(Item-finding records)
☆ ☆ ☆ ☆ ☆

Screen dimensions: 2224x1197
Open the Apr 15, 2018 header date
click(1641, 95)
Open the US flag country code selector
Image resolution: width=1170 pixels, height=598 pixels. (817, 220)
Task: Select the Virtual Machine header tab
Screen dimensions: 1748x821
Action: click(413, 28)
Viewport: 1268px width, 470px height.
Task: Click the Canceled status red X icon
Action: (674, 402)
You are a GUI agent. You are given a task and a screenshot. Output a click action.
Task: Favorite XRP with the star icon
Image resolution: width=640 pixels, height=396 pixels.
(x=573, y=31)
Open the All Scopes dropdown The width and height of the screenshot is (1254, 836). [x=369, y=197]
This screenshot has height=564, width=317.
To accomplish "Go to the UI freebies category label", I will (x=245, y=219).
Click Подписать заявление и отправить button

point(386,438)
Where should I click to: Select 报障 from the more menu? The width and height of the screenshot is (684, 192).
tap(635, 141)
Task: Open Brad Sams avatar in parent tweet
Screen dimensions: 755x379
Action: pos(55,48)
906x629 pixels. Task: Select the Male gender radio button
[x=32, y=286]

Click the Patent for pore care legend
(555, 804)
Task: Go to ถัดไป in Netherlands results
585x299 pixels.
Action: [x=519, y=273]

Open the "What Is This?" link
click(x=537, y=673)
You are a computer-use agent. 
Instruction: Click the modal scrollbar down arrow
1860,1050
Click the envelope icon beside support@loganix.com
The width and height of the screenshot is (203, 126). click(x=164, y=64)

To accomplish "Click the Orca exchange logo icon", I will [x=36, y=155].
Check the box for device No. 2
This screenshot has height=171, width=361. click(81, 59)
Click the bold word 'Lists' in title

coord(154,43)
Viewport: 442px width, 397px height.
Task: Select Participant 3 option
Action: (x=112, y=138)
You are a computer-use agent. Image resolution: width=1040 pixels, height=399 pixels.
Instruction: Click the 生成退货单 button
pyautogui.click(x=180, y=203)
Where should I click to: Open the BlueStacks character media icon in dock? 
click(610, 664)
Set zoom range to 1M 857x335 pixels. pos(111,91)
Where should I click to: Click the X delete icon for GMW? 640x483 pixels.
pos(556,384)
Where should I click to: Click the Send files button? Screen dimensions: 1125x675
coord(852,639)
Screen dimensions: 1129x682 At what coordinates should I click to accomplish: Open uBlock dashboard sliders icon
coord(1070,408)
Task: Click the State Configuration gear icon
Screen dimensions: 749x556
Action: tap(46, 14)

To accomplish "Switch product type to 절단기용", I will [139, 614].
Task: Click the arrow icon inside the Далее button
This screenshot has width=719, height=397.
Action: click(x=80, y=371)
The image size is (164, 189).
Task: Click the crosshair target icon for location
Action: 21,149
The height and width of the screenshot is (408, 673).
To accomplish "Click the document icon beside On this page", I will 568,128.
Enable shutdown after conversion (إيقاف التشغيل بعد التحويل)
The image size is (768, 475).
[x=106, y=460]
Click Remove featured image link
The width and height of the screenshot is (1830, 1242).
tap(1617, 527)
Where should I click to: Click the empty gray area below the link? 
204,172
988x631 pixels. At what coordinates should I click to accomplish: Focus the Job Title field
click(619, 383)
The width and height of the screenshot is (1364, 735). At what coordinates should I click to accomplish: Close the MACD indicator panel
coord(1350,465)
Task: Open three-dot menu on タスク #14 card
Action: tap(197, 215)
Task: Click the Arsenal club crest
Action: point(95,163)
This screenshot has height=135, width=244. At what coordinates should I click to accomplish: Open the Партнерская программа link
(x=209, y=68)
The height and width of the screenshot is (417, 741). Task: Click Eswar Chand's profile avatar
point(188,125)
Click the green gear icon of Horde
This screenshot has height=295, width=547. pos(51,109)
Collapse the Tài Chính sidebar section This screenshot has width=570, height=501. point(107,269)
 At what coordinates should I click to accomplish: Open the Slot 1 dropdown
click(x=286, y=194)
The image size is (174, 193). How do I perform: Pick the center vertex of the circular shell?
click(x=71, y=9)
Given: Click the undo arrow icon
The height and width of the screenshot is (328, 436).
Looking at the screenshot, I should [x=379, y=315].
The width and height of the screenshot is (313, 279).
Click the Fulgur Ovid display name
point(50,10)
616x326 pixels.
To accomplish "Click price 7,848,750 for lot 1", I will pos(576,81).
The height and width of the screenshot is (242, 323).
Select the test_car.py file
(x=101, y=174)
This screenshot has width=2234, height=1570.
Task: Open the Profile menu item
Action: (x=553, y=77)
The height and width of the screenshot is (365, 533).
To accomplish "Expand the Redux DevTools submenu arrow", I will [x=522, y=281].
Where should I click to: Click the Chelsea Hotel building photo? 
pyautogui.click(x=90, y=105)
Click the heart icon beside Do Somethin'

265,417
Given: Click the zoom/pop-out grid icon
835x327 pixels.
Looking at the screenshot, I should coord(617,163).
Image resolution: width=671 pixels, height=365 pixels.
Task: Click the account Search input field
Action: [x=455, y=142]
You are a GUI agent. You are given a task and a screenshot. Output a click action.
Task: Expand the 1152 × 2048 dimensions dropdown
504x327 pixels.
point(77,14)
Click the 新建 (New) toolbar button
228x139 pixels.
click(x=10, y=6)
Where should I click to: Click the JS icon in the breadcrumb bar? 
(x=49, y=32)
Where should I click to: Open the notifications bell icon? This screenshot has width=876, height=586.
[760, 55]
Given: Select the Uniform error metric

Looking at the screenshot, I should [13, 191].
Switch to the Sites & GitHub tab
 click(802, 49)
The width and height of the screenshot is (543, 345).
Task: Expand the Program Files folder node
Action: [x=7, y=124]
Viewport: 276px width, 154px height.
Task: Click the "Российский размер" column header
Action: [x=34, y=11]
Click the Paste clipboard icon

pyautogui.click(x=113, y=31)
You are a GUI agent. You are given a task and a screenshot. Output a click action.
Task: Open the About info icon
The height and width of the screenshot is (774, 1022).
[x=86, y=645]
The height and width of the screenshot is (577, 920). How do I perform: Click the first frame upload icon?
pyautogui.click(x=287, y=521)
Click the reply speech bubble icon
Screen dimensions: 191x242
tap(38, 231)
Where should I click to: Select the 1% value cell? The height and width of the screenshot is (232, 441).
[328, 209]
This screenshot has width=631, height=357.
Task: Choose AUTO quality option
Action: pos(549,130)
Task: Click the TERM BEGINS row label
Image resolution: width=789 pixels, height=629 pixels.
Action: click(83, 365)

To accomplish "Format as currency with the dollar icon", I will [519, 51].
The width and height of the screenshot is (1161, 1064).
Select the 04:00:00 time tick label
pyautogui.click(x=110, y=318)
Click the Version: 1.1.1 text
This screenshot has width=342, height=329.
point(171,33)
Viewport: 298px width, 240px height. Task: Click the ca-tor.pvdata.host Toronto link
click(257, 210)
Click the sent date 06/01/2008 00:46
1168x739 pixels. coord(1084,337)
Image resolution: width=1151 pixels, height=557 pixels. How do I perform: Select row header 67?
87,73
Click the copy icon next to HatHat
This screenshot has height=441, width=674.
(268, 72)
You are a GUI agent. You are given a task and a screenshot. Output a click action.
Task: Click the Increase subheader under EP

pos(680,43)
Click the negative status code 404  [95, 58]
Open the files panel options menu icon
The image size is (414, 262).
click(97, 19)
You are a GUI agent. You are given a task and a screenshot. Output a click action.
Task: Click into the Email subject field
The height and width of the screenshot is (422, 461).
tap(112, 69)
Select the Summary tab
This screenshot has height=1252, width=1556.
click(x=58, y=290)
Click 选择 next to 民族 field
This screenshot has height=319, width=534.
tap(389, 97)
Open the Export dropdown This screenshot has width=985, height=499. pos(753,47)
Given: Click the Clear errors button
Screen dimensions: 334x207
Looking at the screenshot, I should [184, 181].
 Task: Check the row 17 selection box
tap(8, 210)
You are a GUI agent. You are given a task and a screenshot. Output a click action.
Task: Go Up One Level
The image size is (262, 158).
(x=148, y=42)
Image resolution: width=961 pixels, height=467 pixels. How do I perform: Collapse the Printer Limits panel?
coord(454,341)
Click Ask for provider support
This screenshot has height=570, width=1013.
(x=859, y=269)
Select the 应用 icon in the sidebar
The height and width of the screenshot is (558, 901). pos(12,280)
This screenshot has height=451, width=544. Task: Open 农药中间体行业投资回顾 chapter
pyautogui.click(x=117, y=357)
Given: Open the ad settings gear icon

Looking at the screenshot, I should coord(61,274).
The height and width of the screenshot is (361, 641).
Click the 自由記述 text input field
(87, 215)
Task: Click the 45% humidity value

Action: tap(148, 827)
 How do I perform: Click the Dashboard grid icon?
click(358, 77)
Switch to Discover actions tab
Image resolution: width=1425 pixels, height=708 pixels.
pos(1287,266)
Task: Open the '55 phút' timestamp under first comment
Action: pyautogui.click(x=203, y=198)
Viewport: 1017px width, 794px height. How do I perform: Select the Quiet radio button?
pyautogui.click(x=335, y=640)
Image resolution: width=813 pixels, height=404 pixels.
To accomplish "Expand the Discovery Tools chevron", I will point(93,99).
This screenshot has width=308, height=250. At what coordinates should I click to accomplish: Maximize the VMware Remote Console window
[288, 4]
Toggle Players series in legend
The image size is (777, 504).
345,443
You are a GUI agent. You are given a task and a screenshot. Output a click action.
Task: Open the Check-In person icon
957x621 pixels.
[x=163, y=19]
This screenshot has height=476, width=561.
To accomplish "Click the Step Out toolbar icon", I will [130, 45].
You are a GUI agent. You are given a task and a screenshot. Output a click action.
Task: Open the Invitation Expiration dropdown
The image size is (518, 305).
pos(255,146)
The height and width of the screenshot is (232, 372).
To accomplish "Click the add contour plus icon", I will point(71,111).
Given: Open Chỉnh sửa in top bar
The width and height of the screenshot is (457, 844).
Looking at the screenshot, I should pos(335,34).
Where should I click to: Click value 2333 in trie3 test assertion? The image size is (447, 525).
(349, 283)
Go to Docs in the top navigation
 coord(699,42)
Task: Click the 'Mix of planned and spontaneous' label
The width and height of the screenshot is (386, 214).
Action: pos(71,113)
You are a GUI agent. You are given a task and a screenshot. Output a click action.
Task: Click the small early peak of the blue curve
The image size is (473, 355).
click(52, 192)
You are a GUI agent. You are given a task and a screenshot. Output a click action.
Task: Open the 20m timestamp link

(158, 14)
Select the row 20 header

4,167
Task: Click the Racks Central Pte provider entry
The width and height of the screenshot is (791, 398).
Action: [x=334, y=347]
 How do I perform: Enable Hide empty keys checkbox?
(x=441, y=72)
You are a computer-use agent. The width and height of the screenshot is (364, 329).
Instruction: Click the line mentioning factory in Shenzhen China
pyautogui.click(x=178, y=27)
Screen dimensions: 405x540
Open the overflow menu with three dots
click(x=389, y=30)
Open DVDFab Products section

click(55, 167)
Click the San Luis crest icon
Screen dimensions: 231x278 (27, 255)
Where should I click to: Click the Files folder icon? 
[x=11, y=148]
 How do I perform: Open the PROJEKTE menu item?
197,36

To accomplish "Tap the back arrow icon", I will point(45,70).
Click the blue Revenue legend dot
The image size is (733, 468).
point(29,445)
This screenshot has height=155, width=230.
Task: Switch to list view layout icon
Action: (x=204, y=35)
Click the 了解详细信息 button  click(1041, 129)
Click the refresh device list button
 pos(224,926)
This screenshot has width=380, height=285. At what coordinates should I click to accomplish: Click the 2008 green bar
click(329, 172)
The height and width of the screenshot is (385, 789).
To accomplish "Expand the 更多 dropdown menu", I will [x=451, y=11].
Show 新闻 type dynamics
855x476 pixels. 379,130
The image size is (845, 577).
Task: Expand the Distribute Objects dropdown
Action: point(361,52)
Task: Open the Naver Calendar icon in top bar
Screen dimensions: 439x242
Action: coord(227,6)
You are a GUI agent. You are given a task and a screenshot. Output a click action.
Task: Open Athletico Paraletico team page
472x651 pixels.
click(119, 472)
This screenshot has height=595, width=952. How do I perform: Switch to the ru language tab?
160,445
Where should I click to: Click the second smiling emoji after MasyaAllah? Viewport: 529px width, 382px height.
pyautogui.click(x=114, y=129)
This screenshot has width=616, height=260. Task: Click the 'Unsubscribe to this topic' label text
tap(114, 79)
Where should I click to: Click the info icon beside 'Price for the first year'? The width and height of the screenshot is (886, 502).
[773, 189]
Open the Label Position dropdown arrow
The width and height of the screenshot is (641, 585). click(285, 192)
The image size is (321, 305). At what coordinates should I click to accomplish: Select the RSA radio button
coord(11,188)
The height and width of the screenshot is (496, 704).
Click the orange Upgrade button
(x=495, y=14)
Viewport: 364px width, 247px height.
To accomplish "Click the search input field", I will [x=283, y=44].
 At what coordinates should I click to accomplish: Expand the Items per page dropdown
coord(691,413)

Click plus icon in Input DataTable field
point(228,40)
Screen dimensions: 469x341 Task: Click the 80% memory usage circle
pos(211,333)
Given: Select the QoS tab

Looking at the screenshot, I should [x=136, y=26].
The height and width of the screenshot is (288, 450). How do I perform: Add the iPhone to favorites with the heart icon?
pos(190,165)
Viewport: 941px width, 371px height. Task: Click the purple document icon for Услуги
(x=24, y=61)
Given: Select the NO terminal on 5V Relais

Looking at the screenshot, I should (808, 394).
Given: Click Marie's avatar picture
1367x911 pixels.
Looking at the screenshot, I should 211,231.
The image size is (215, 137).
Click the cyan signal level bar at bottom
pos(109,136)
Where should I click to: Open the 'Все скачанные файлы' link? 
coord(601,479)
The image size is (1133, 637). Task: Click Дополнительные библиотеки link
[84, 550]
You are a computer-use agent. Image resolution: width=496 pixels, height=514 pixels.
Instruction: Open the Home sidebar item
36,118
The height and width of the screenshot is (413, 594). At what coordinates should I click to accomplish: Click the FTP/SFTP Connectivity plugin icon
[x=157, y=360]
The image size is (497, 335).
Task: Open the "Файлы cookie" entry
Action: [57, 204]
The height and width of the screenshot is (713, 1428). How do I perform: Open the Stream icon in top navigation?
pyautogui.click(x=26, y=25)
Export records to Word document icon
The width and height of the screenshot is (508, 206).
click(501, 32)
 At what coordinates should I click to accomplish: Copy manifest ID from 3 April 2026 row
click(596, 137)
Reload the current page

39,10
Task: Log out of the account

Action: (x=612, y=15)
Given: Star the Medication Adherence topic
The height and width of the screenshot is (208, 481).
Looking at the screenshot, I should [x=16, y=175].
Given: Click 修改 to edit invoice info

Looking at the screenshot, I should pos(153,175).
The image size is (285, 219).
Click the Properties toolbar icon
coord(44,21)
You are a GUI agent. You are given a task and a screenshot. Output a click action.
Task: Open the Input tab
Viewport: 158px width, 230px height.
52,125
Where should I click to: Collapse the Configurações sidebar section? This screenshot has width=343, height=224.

☆ ☆ ☆ ☆ ☆

-- TASK DESCRIPTION --
Please change "header" to "top bar" in the records, starting at the first line and stopping after the line that contains "Action: (674, 402)", and write out those lines again with nothing else altered.

-- OUTPUT --
Screen dimensions: 2224x1197
Open the Apr 15, 2018 top bar date
click(1641, 95)
Open the US flag country code selector
Image resolution: width=1170 pixels, height=598 pixels. (817, 220)
Task: Select the Virtual Machine top bar tab
Screen dimensions: 1748x821
Action: click(413, 28)
Viewport: 1268px width, 470px height.
Task: Click the Canceled status red X icon
Action: (674, 402)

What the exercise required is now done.